» What you are asked to do: Your job is to set down the stretch of entries that opens with the line containing "[button] (109, 2470)" and closes with the line containing "[Μια σειρά απο". Keep both end lines, copy each exactly, and add nothing.

Pixel coordinate grounding data
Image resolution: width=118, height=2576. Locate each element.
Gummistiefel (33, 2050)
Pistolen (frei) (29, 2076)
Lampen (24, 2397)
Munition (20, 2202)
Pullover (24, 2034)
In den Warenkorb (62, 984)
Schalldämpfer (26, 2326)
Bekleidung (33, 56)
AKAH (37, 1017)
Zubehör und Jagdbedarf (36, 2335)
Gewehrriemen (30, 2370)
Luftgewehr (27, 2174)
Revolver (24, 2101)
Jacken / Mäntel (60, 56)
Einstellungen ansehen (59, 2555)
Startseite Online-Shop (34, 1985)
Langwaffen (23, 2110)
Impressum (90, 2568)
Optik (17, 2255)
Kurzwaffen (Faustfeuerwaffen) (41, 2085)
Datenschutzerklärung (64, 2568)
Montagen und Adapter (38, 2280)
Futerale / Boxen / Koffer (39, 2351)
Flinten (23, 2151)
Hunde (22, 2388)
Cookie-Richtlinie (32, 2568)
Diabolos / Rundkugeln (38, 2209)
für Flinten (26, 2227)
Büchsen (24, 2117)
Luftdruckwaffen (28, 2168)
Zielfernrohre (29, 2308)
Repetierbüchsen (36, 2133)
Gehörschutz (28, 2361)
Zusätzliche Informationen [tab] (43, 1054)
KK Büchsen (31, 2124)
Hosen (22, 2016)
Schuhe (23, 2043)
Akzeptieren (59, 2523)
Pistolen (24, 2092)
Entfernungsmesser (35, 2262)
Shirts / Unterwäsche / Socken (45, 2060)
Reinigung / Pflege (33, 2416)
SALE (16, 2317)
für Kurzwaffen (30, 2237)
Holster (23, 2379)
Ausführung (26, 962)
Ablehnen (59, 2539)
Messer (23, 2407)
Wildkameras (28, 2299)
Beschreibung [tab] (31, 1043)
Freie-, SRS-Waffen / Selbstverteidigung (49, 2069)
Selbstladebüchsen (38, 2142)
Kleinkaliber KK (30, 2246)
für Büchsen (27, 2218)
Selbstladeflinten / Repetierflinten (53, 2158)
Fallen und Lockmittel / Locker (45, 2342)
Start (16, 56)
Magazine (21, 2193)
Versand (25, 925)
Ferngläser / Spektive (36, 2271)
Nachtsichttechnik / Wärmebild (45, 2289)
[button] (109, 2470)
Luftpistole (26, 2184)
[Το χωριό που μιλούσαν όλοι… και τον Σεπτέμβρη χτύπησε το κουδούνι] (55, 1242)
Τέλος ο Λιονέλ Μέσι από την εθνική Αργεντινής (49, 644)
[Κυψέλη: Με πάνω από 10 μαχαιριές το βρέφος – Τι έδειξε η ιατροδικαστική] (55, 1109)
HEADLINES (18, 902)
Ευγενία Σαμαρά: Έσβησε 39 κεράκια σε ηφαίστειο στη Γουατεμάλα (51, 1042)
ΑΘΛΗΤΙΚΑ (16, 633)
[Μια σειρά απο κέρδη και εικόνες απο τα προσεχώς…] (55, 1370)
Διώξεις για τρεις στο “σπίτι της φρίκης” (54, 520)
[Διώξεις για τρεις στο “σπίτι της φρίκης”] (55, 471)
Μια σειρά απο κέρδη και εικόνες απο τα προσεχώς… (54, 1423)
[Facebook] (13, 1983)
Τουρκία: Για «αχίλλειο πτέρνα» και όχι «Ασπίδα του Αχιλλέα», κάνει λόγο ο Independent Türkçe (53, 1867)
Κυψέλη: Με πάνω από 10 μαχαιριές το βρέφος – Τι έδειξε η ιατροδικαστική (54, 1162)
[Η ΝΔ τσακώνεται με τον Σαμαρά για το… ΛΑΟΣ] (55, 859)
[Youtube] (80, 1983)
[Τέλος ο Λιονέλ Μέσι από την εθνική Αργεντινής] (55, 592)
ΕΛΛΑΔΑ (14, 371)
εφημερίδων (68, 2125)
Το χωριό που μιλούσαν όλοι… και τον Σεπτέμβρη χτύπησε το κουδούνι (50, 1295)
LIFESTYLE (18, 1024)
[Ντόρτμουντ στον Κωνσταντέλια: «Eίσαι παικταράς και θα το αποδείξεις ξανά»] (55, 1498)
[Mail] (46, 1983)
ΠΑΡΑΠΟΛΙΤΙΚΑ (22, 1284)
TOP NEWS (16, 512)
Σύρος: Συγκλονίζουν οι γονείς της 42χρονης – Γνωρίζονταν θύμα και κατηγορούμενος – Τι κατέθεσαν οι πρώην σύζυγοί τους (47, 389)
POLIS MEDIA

» Task output:
[button] (109, 2470)
Luftpistole (26, 2184)
[Το χωριό που μιλούσαν όλοι… και τον Σεπτέμβρη χτύπησε το κουδούνι] (55, 1242)
Τέλος ο Λιονέλ Μέσι από την εθνική Αργεντινής (49, 644)
[Κυψέλη: Με πάνω από 10 μαχαιριές το βρέφος – Τι έδειξε η ιατροδικαστική] (55, 1109)
HEADLINES (18, 902)
Ευγενία Σαμαρά: Έσβησε 39 κεράκια σε ηφαίστειο στη Γουατεμάλα (51, 1042)
ΑΘΛΗΤΙΚΑ (16, 633)
[Μια σειρά απο κέρδη και εικόνες απο τα προσεχώς…] (55, 1370)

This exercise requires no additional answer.